Kids growing up nowadays marvel at the thought that there was a time when a person had to use a rotary dial to make a phone call. It sounds so quaint yet archaic. This is not that much different when we baby boomers looked in amazement during the early 1960’s watching The Andy Griffith Show. Sheriff Taylor would click a receiver to get Sarah’s (the operator) attention in order to put a call through
Today’s kids cannot believe that we could only choose among five or six channels to watch on television and that the tv set needed an aerial or sometimes a wire hanger to get half decent picture reception. Or that cars didn’t come with air-conditioning and a rear defogger or an on-board computer screen that helps you navigate where you were going. Part of the fun of going on a vacation trip used to be waiting for the motor club to send a map with the route laid out highlighted by a colored magic marker. In our family, one of us- usually me- would have the responsibility to hold onto the map and tell Dad ever so often how we were doing on course. (It was usually a ruse. He knew where he was going- it was just to keep me preoccupied)
Before computers and the Internet, we would pick up a dictionary to get a word spelled correctly or an encyclopedia to get the facts on any given subject. Solitaire was played with real cards. School assignments were either hand written or pecked out on a typewriter using carbon paper sandwiched between two sheets of normal white stock in order to make sure you kept an extra copy. When you made a mistake and it was too difficult to make the correction aligned properly on the paper, it meant re-typing the entire page.
If you missed your favorite show on television, you hoped that it was re-broadcast during summer rerun season. There were no dvd players let alone vhs or betamax tape machines until some time in the 1970’s. NBC was the all-color network, but in our household we would not get the pleasure of seeing it until the early 1970’s.
We moved into a central air-conditioned house with floor vents in every room in late August 1968. Prior to that, in early 1967, my parents got a window unit for their bedroom in our previous apartment. We all huddled there during the next two hot summers. In the early 1960’s, Dad bought a large window-unit fan that he placed in the middle window in the front parlor of our apartment.

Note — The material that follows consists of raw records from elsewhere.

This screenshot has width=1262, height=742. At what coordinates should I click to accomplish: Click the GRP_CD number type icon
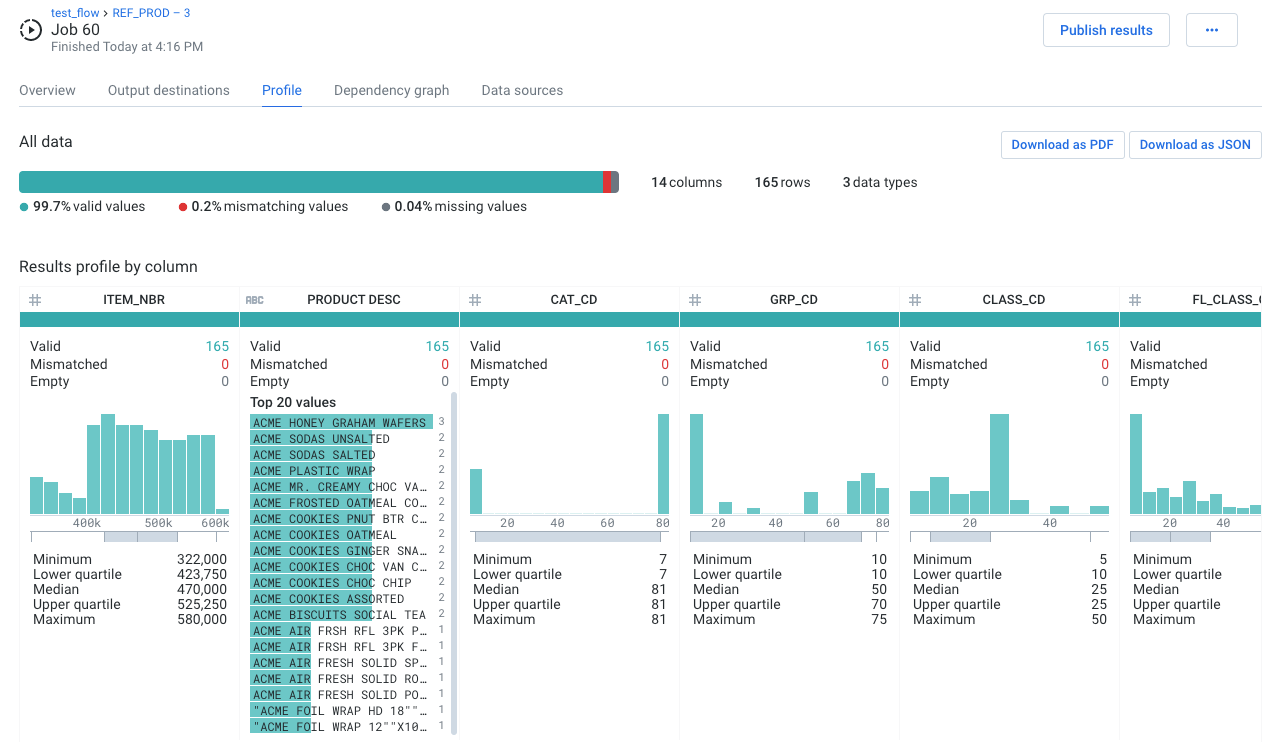coord(695,300)
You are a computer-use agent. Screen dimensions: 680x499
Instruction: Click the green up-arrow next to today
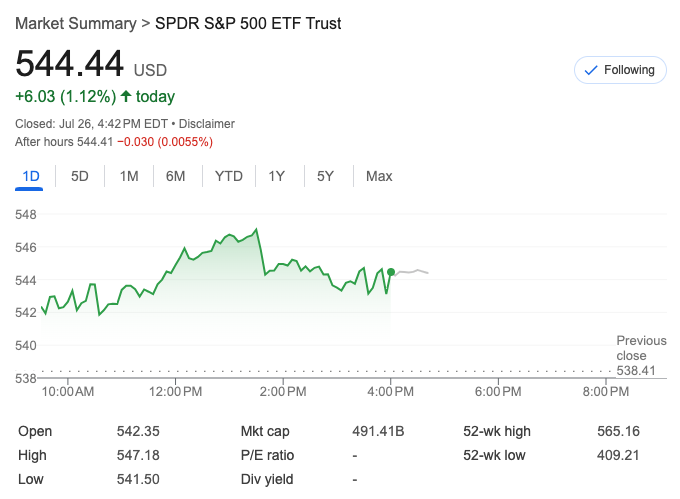point(126,97)
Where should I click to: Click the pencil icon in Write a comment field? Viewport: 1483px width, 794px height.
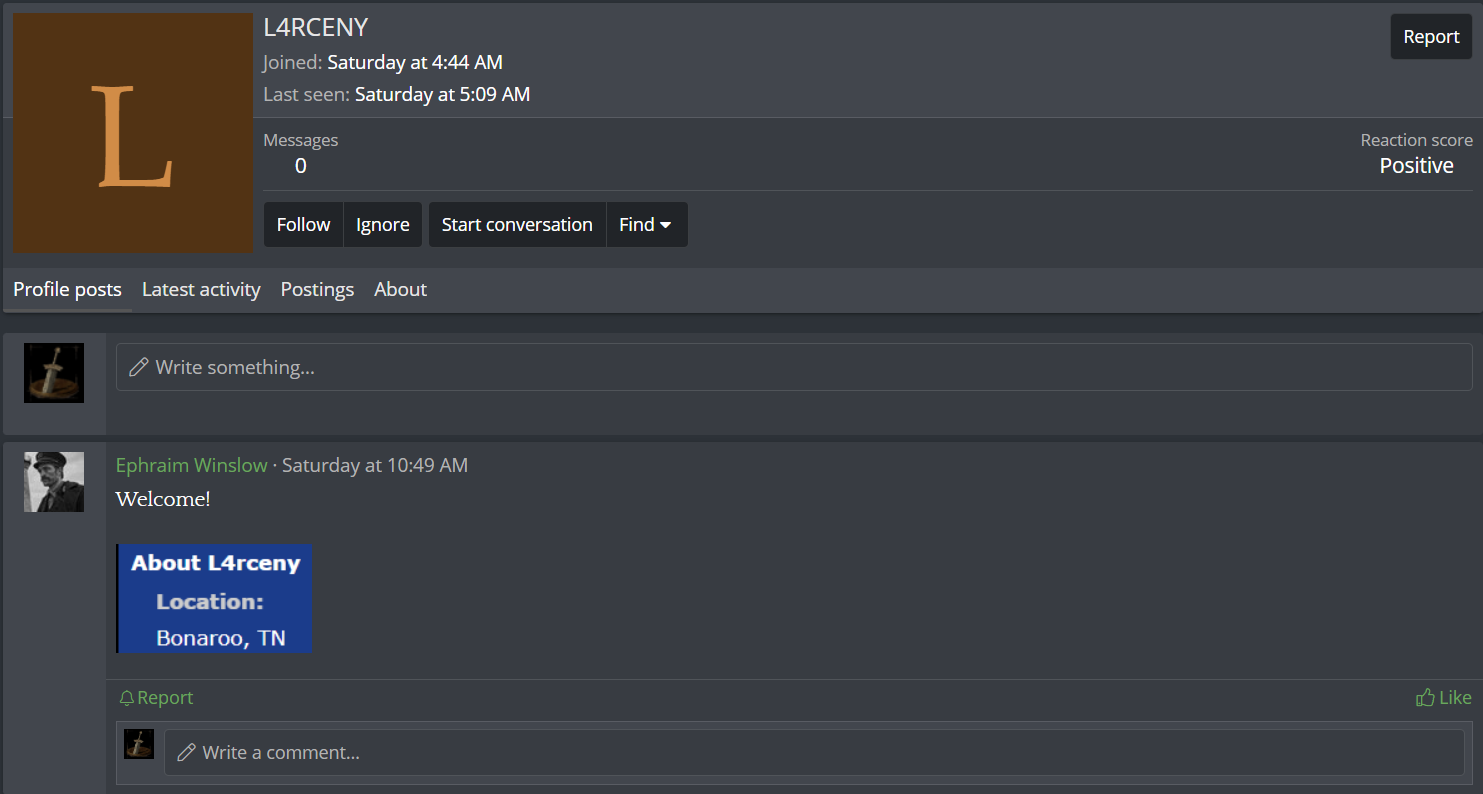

Someone convinced him that if you ran the fan in reverse at night, it would suck all the hot air out of the place. We believed it because there was no better alternative and many nights we were lulled to sleep by the humming of that electric sucker.
We didn’t have backpacks to take to school. Instead, we dumped all our books and whatnot into a large briefcase that weighed a ton and lugged it to school each and every day. I had a thermos bottle usually filled with lima bean soup or some other hot derivation and happily anticipated my mother’s version of a daily hot lunch.
Very few containers were plastic. We went scrounging in the alleys for glass bottles of all shapes and sizes to bring to the corner grocery store and collect the two cent and sometimes nickel and even dime deposit refunds, especially for liquor bottles. The liquor store clerk would give us a weird look as to how we managed to have in our possession empty whiskey bottles. He’d also be nervous in having underage kids walking into his place of business. The deposit refunds went a long way to buying candy and baseball cards. By the way, do kids collect cards anymore or do they go on the Internet and check what Bill James has to say about how often left handed batters get hits on an 0-2 count?
Before automated clothes dryers, Ma and her union associates used to hang all our family member’s garments including unmentionables on ropes in the backyard tied from porch posts to fences and let the sun dry them out. And because there was no such thing as permanent press, after hauling in the clothes when no longer damp, she would open up the ironing board, take out the steam iron and proceed to press the clothes and fold them all while the phone cradle was gripped between her neck and shoulder as she carried on a conversation with whomever. Maybe that’s why mothers didn’t work in those days- excuse me, I mean- work outside the home. It took an awful lot to keep the house going.
Times sure have changed and young folk look at you like you knew Methuselah when you tell them all of the above. But, the joke is on them, as time is still changing. Fifty years from now these same kids will have to explain why they had a television, a computer and a telephone instead of just one gadget that fits in the palm of their hand. They’ll have to confirm that they walked instead of using personal power packs filled with compressed air that let them scoot down a pathway and why such a dangerous thing as gasoline was used to fuel a car instead of using good old water.
In case I’m still not kicking around in another fifty years, I’d like to be reincarnated but this time come back as being six feet, two inches tall, with movie star looks, sing like Sinatra, dance like Astaire, think like Einstein, tell jokes like Henny Youngman and otherwise take for granted the conveniences of the day.